* TO DO:
Scan the records for the string "each" and copy every line that holds it.

(Records from a data collection)
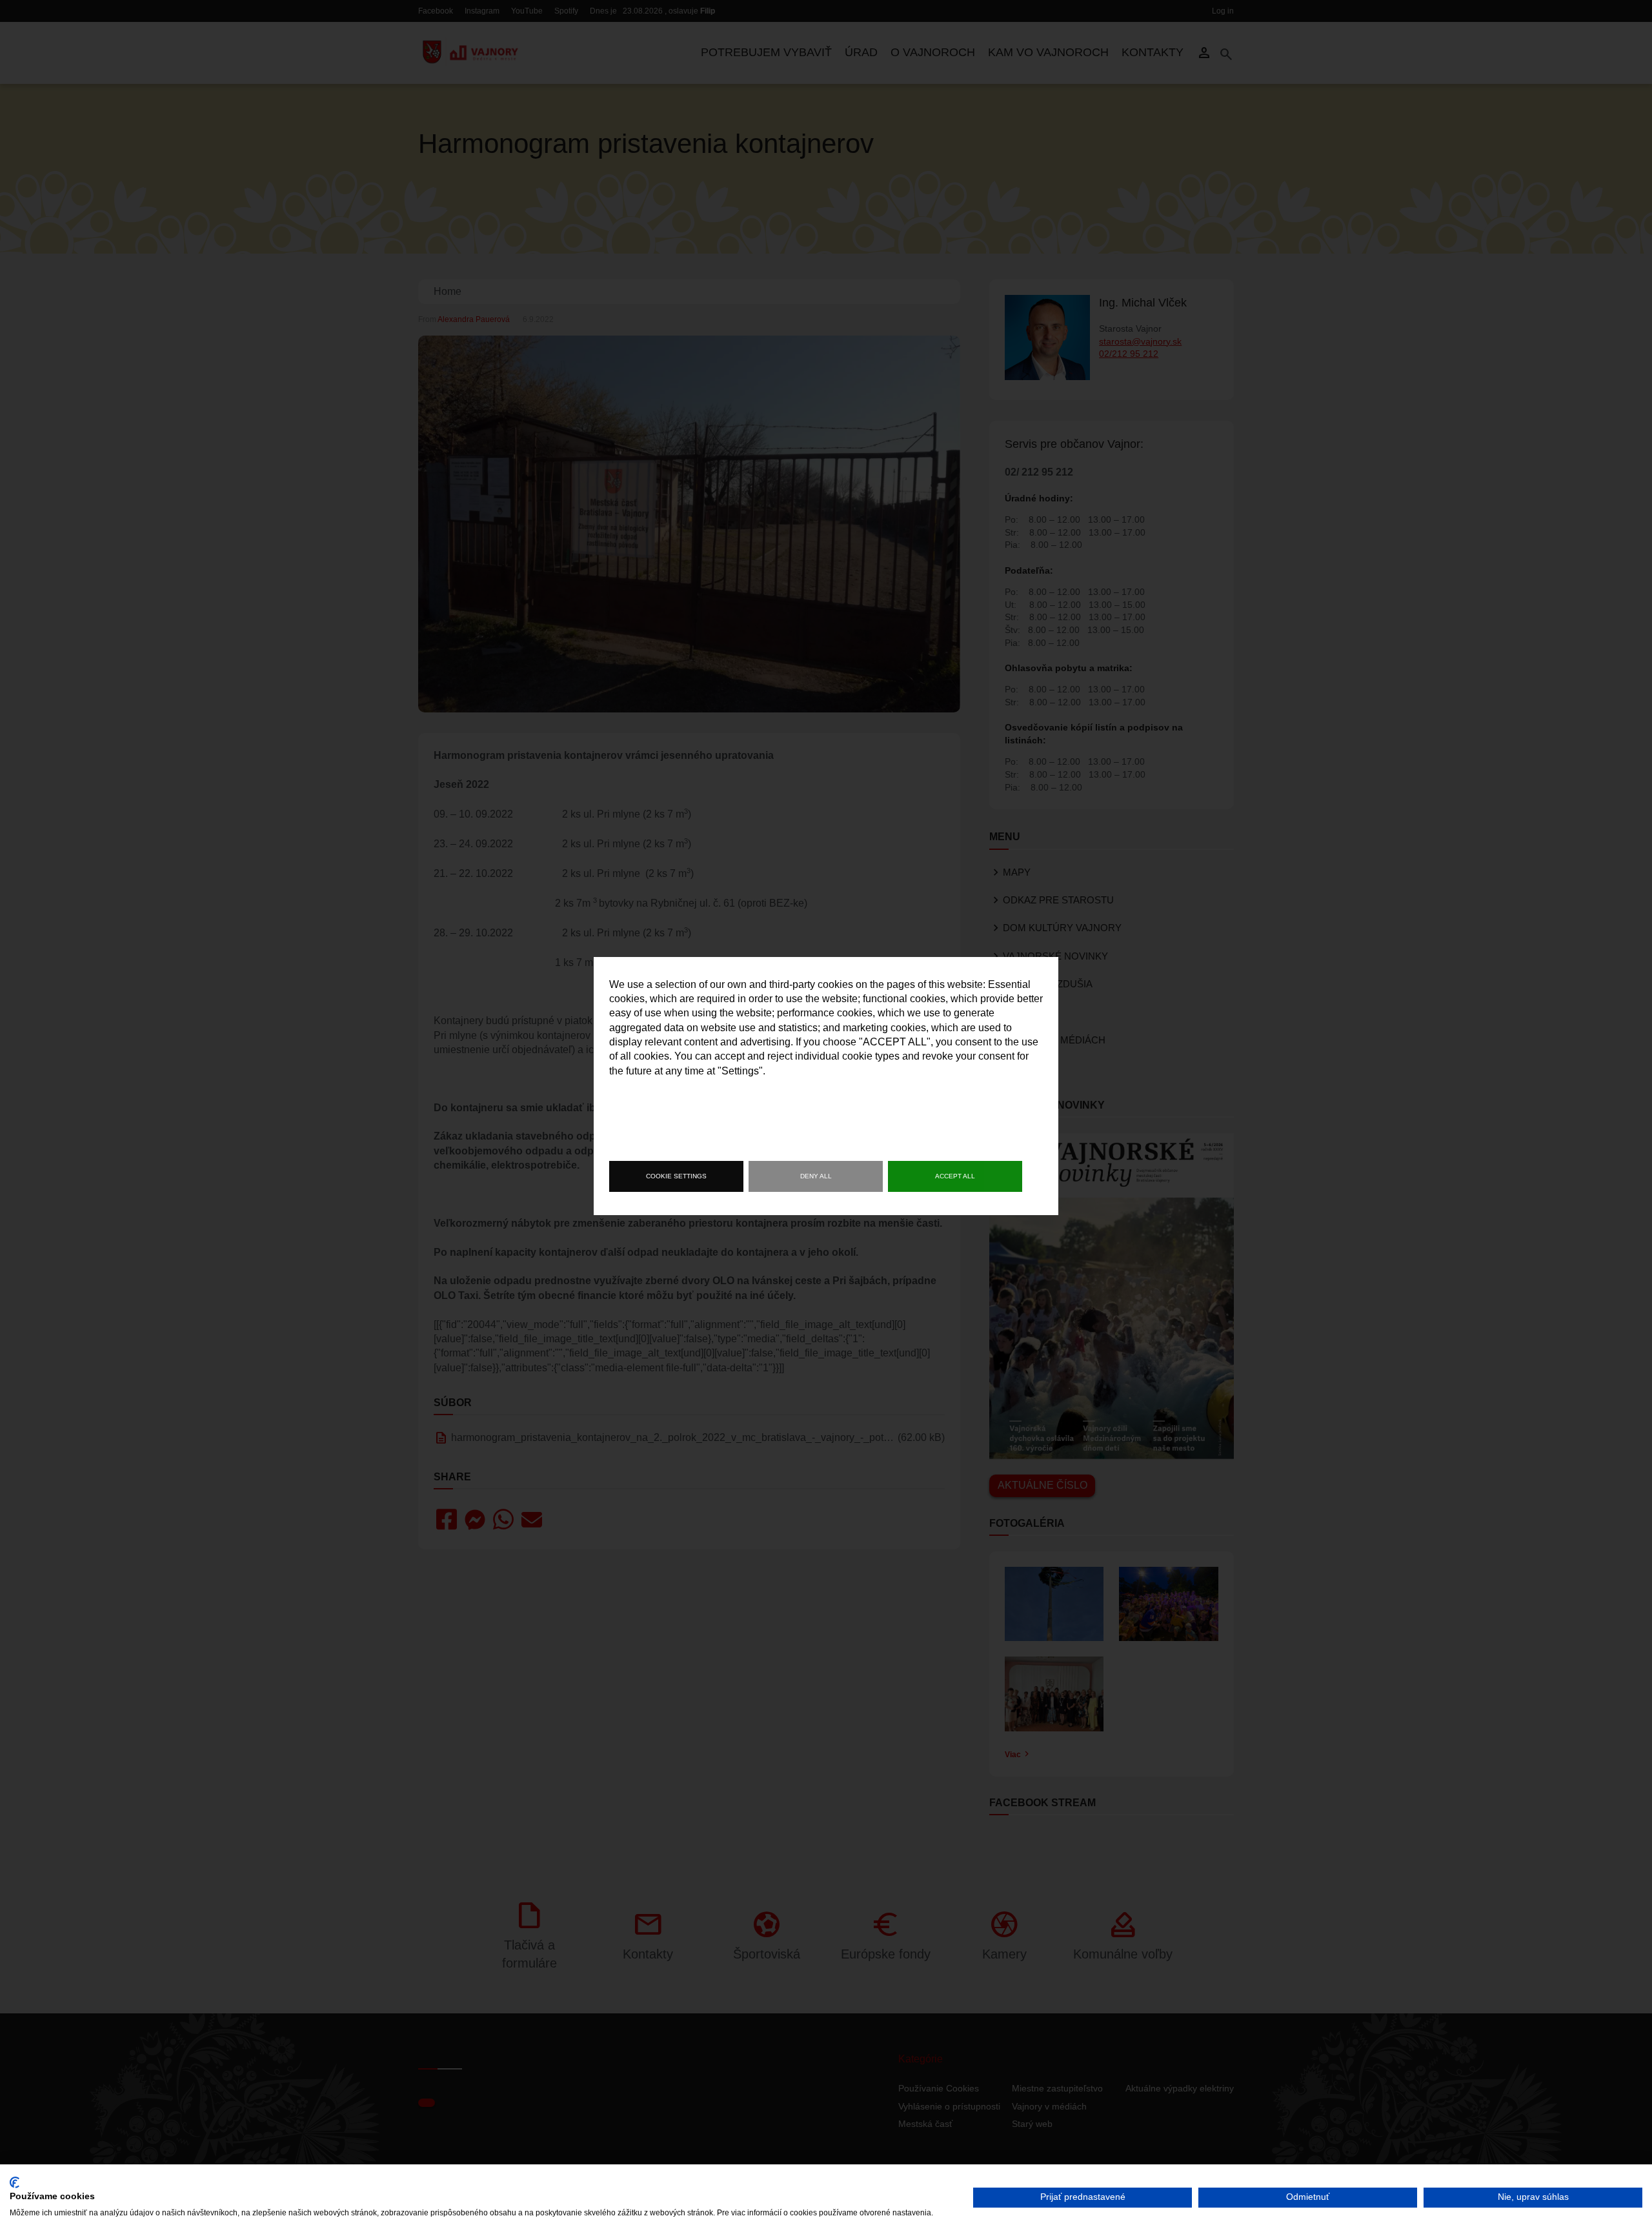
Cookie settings (676, 1176)
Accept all (955, 1176)
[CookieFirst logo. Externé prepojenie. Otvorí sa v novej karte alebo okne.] (14, 2182)
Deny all (816, 1176)
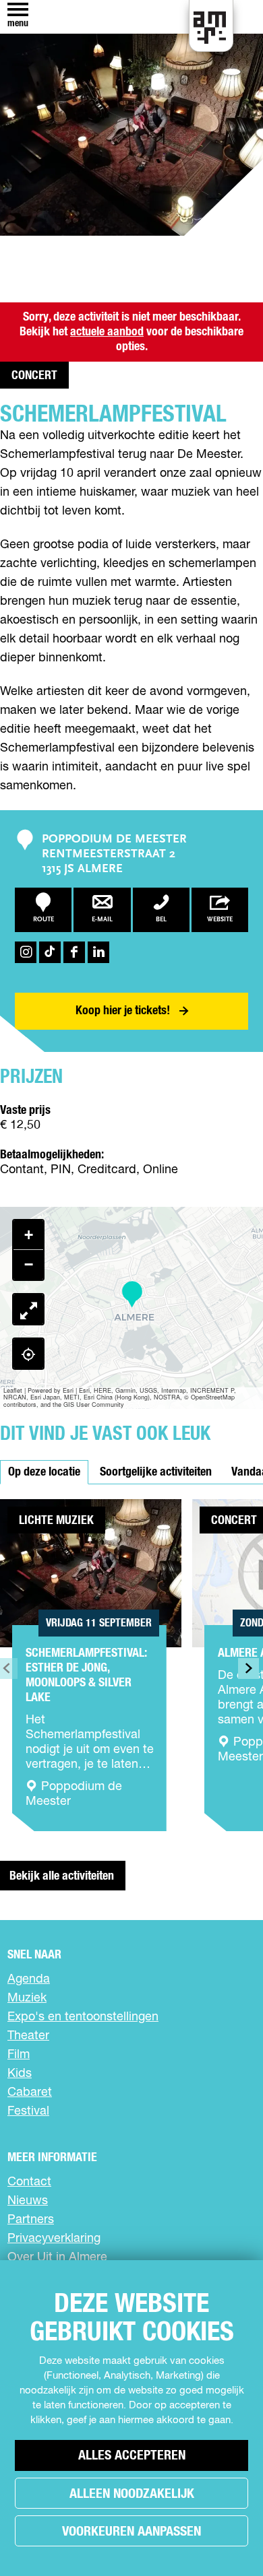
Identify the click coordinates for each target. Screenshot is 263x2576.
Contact (29, 2182)
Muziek (27, 1998)
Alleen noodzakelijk (131, 2494)
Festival (28, 2111)
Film (18, 2055)
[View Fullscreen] (28, 1309)
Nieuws (27, 2201)
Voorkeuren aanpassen (131, 2531)
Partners (30, 2220)
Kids (19, 2074)
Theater (28, 2036)
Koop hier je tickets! (123, 1011)
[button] (132, 1295)
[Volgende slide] (248, 1668)
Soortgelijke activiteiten (156, 1472)
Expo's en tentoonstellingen (82, 2017)
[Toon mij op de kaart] (28, 1353)
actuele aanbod (107, 332)
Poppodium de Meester (114, 840)
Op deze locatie (44, 1472)
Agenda (28, 1979)
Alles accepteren (131, 2455)
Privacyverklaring (53, 2239)
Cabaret (29, 2092)
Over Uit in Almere (57, 2257)
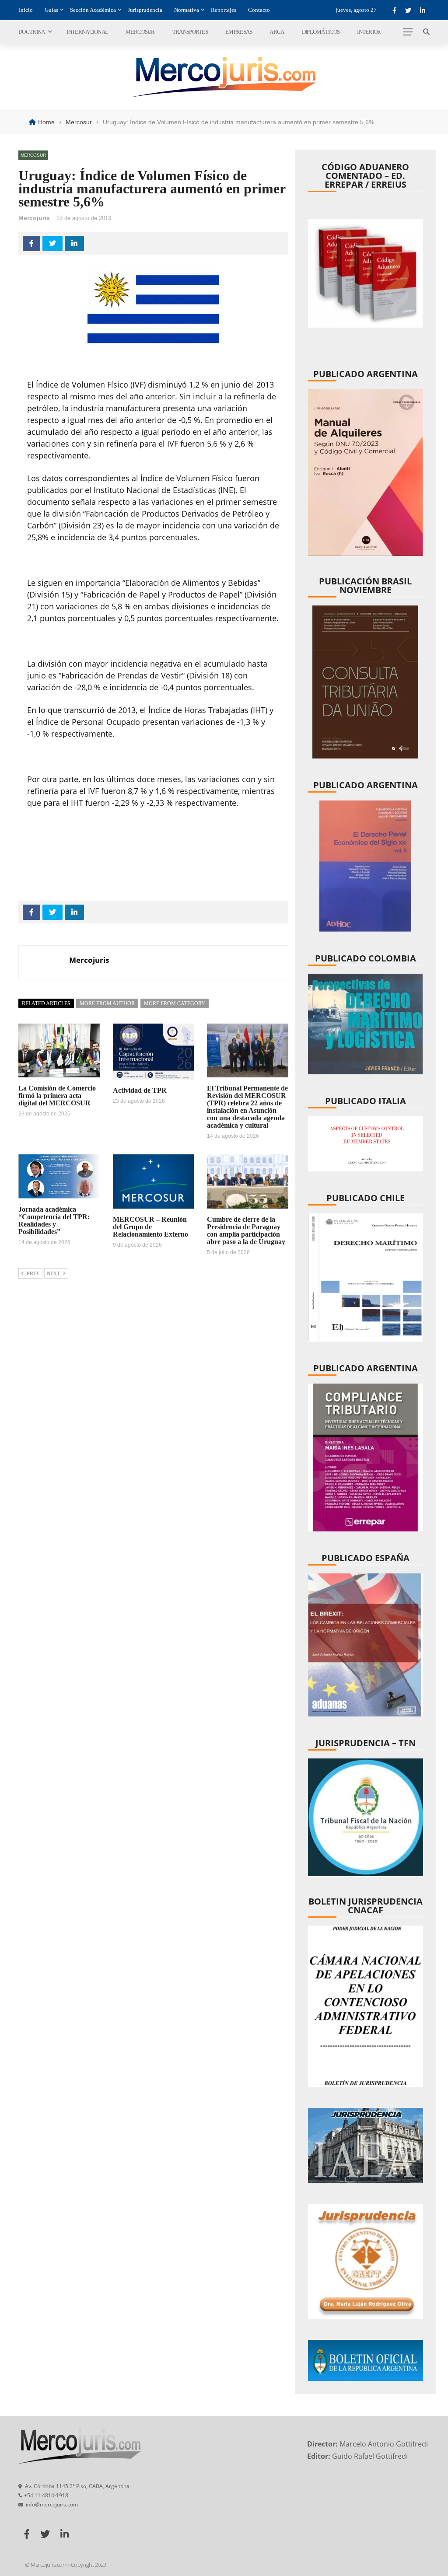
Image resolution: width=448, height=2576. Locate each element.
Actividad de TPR (140, 1090)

* RESULT:
Identify the click coordinates for each target. Screenshot is 263x2576.
Image resolution: width=448, height=2576. Locate each element.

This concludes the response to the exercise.